La CISAC, la confédération mondiale des sociétés d’auteurs, a classé l’IPRS quatrième en Asie-Pacifique en termes de revenus dans son rapport 2025. Music Ally a couvert le bond de 42 pour cent qui lui a permis d’y parvenir.
La ligne des 25 cents
L’IPRS met en place un pool distinct pour chaque service numérique et fait correspondre les journaux qu’il reçoit. Ensuite, il applique un seuil.
Les règles de distribution déposées avec l’avis de la 56e AGM le disent clairement : les chansons sont retenues pour la distribution lorsque la valeur de la chanson est “supérieure à 25 cents américains en tant que montant de coupure.” Tout ce qui est en dessous de cela n’est “pas pris en compte,” et la valeur accumulée est redistribuée au prorata entre les chansons qui ont franchi la ligne.
C’est la version de la couche d’édition des seuils du côté de l’enregistrement que nous avons couverts dans la ligne de paiement de 1 000 streams de Spotify. Même forme, différent titulaire de droits, et cela s’applique par pool de services et par période de distribution.
La fragmentation est ce qui tue réellement un paiement
Le seuil est mesuré sur la valeur de la chanson, donc une œuvre enregistrée deux fois avec des parts divisées est évaluée deux fois, en plus petits morceaux. Deux demi-enregistrements à 20 cents chacun disparaissent là où un enregistrement propre à 40 cents paie.
Des données propres sur l’ISWC et les parts de l’auteur au moment de la livraison ne relèvent pas ici de l’hygiène administrative. C’est la différence entre franchir le seuil et subventionner le catalogue de quelqu’un d’autre.

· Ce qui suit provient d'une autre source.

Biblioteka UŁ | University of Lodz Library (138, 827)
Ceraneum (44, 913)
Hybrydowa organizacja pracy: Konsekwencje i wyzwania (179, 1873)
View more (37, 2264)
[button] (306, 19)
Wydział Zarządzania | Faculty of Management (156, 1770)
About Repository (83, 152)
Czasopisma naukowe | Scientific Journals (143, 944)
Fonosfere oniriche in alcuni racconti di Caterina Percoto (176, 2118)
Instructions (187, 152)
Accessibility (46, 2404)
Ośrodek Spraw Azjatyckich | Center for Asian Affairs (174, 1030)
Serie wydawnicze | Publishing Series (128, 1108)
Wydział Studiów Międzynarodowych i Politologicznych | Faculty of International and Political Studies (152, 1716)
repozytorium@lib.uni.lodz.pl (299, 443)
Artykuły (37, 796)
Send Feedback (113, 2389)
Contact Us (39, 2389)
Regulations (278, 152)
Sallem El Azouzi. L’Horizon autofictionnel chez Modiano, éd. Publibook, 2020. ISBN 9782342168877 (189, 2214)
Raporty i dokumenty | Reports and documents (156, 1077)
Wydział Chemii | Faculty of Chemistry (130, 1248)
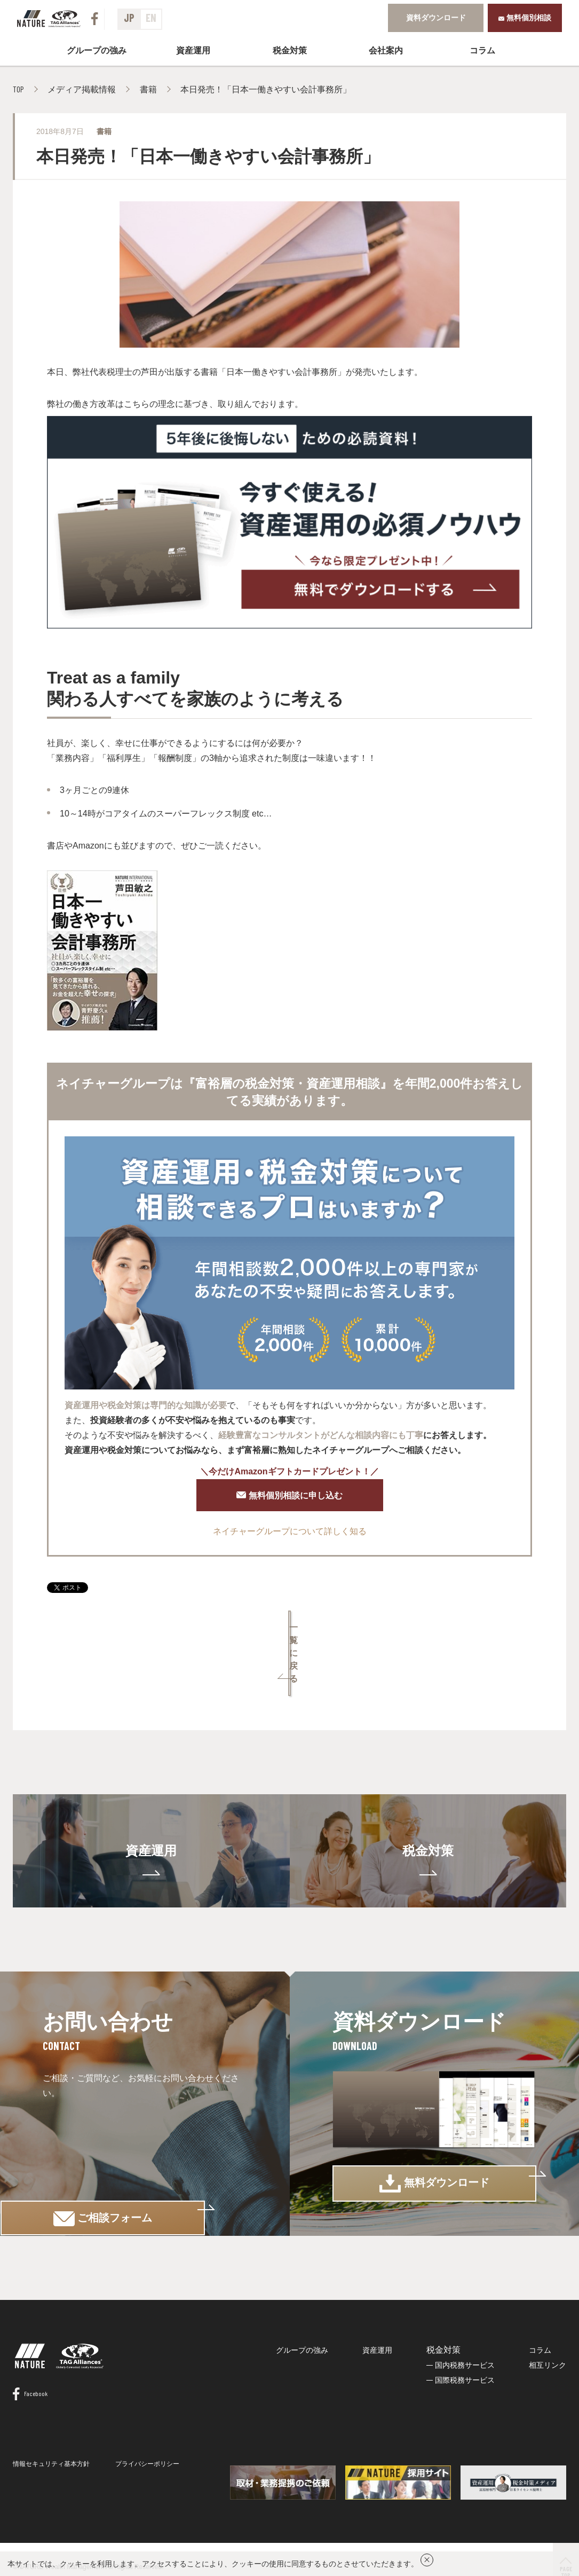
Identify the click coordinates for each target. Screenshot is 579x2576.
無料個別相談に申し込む (290, 1497)
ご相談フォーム (145, 2148)
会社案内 (386, 48)
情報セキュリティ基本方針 (51, 2455)
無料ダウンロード (434, 2149)
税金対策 (428, 1806)
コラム (482, 48)
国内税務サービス (465, 2336)
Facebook (30, 2384)
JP (129, 17)
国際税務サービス (465, 2351)
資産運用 (193, 48)
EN (151, 17)
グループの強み (96, 48)
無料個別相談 (524, 17)
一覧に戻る (289, 1633)
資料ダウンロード (436, 17)
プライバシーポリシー (147, 2455)
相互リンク (547, 2336)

Quatre fenêtres, et un décalage d’exercice fiscal
Les distributions ont lieu au minimum quatre fois par an, en juin, septembre, décembre et mars, sur la base des revenus perçus au cours de l’exercice fiscal indien précédent, qui s’étend du 1er avril au 31 mars. Les pools de sites Web et OTT sont payés trimestriellement ou une fois par an, selon le moment où les journaux arrivent.
Pour les revenus numériques, cela signifie que l’écart entre un stream en Inde et un paiement de composition peut largement dépasser douze mois.
Trois ans pour réclamer, un an avant que l’argent ne bouge
Les utilisations non identifiées vont dans un compte spécial et les membres ont trois ans pour les réclamer. Mais la valeur des utilisations non réclamées est ajoutée au pool de distribution après un an et redistribuée au prorata sur le répertoire identifié.
Réclamez la deuxième année et vous êtes payé à partir du pool actuel, et non de celui dans lequel votre chanson a réellement gagné. Les parts des non-membres sont détenues pendant un maximum de trois ans, puis entièrement retournées au pool.
Ce que cela signifie en dehors de l’Inde
Votre distributeur perçoit la redevance d’enregistrement de JioSaavn, Spotify India, Gaana et YouTube. La part de composition de ces mêmes streams indiens passe par l’IPRS et ne vous parvient que par le biais d’une adhésion ou d’un accord de réciprocité avec votre société d’origine. C’est la ligne des 16,3 crores de roupies.
Si vous élaborez une stratégie pour l’Inde sur les 178 millions de streamers et 14,4 millions de payeurs de ce marché, enregistrez les œuvres avant de rechercher le volume. Les mécanismes de livraison sont couverts dans notre guide des plateformes de distribution pour les artistes et labels indiens.